*The task:*
Copy all records verbatim, images excluded.

*Records from a dataset:*
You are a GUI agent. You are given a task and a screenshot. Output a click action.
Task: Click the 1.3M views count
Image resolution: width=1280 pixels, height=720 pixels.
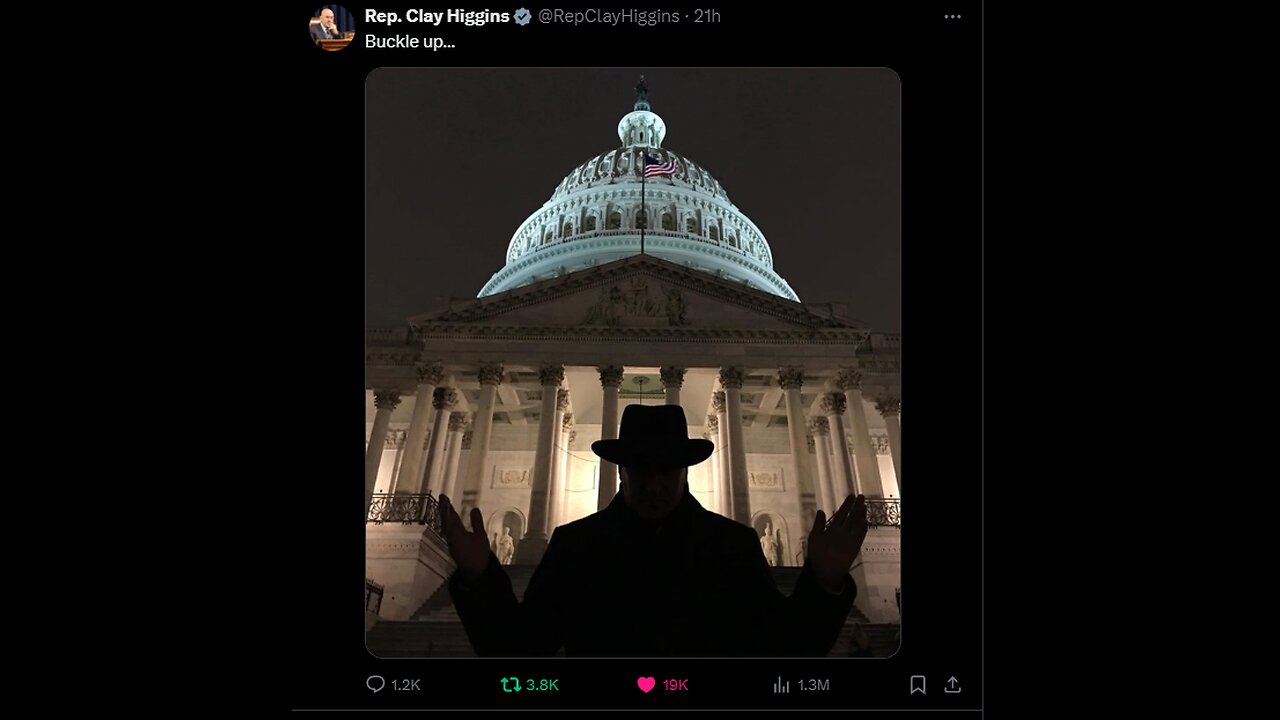[x=813, y=685]
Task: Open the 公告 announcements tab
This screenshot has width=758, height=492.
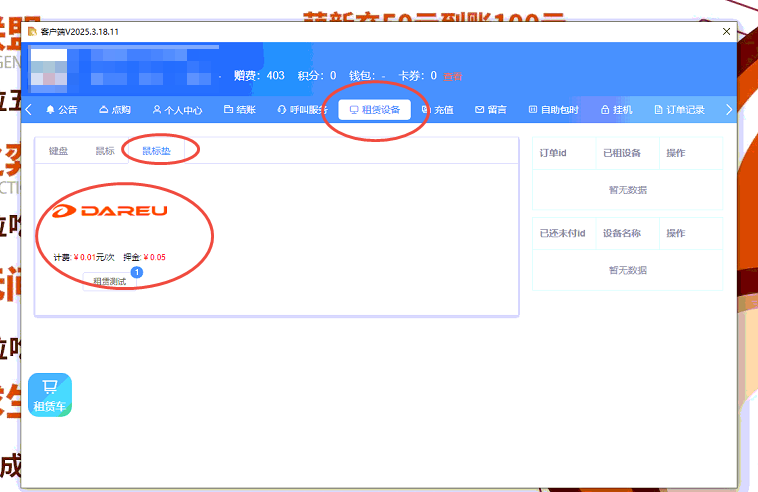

*Solution below:*
You are a GUI agent. You are given a task and a screenshot. Output a click action.
Task: Click the 1.3M views count
Image resolution: width=1280 pixels, height=720 pixels.
[x=813, y=685]
Task: Open the 公告 announcements tab
This screenshot has width=758, height=492.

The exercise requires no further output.